• Material shown:
┌──

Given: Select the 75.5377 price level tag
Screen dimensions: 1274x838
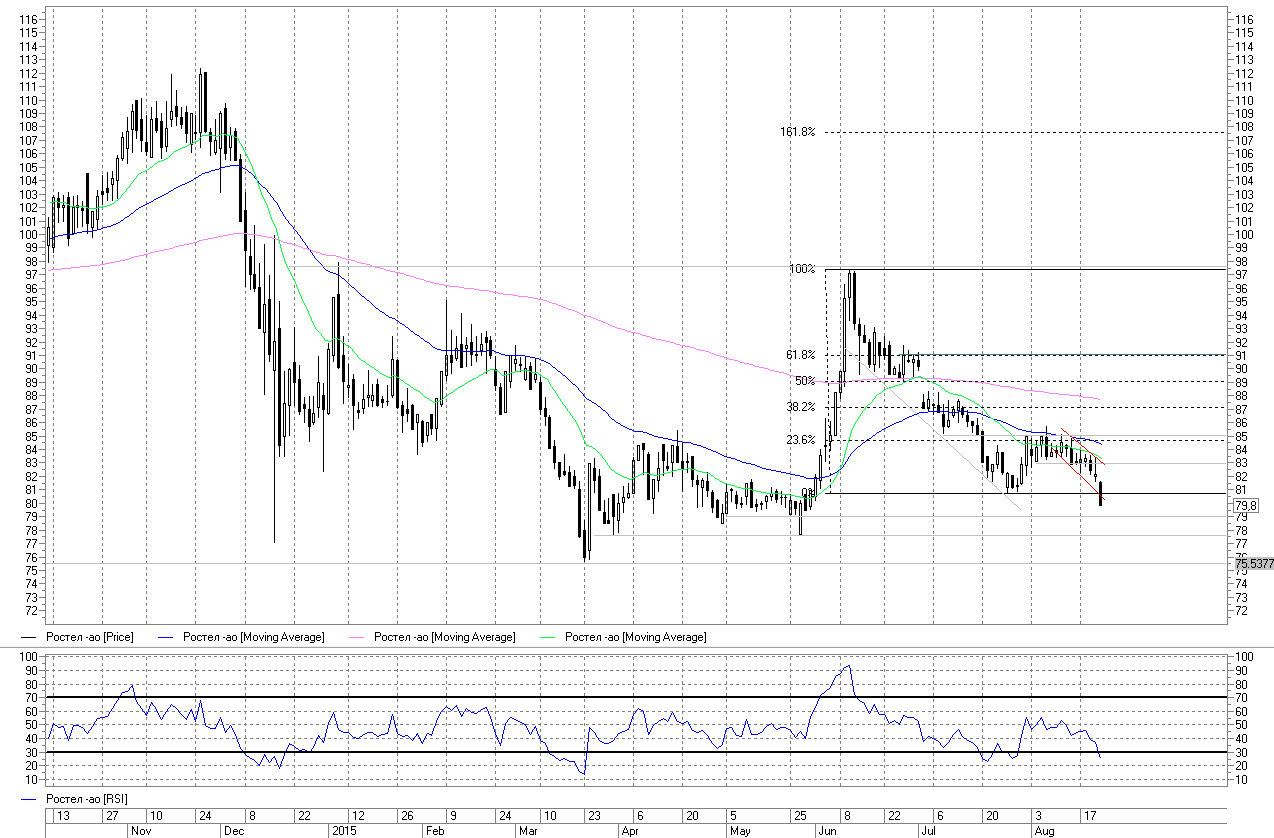Looking at the screenshot, I should point(1254,564).
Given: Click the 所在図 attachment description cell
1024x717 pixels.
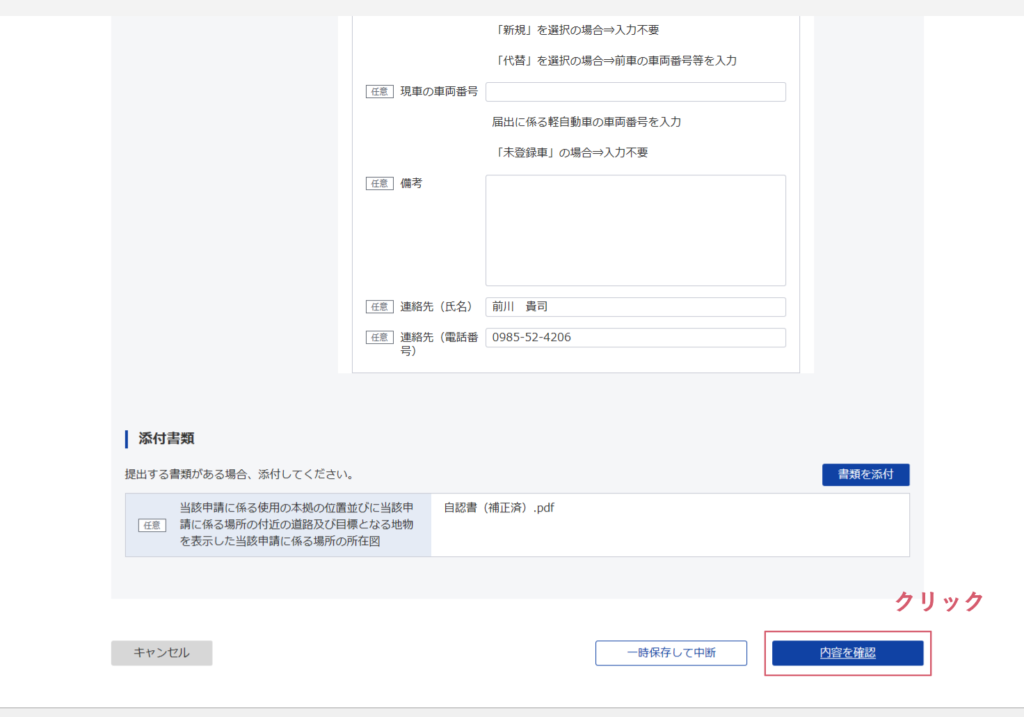Looking at the screenshot, I should click(x=296, y=525).
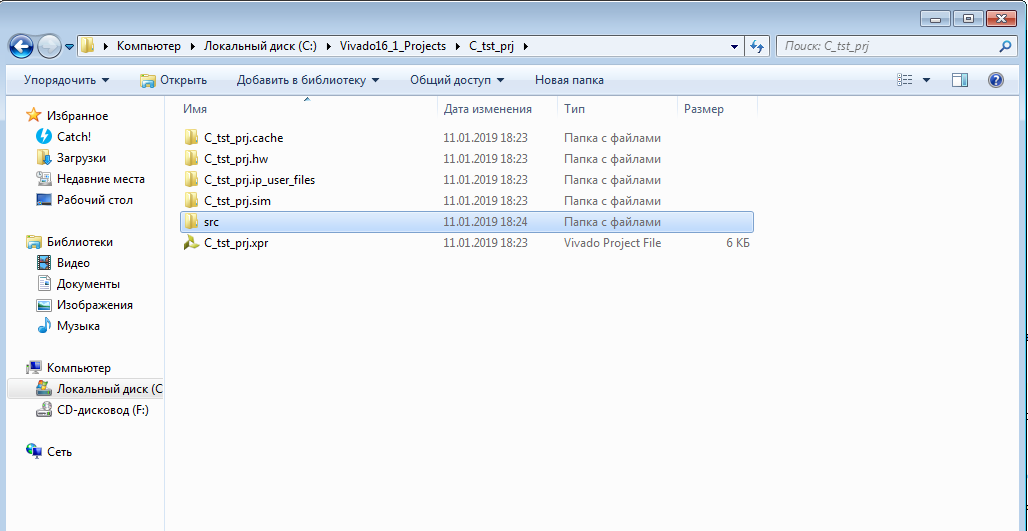Screen dimensions: 1028x531
Task: Open Catch! in Favorites
Action: point(73,137)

└──

• What is being asked: Write out, please, the lines of the listing above from the one with "Screen dimensions: 1274x838" through the very last, exactly as given and with no pictures.

• Answer to the problem:
Screen dimensions: 1274x838
Looking at the screenshot, I should point(1254,564).
Given: Click the 所在図 attachment description cell
1024x717 pixels.
Looking at the screenshot, I should click(x=296, y=525).
Screen dimensions: 1028x531
Task: Open Catch! in Favorites
Action: point(73,137)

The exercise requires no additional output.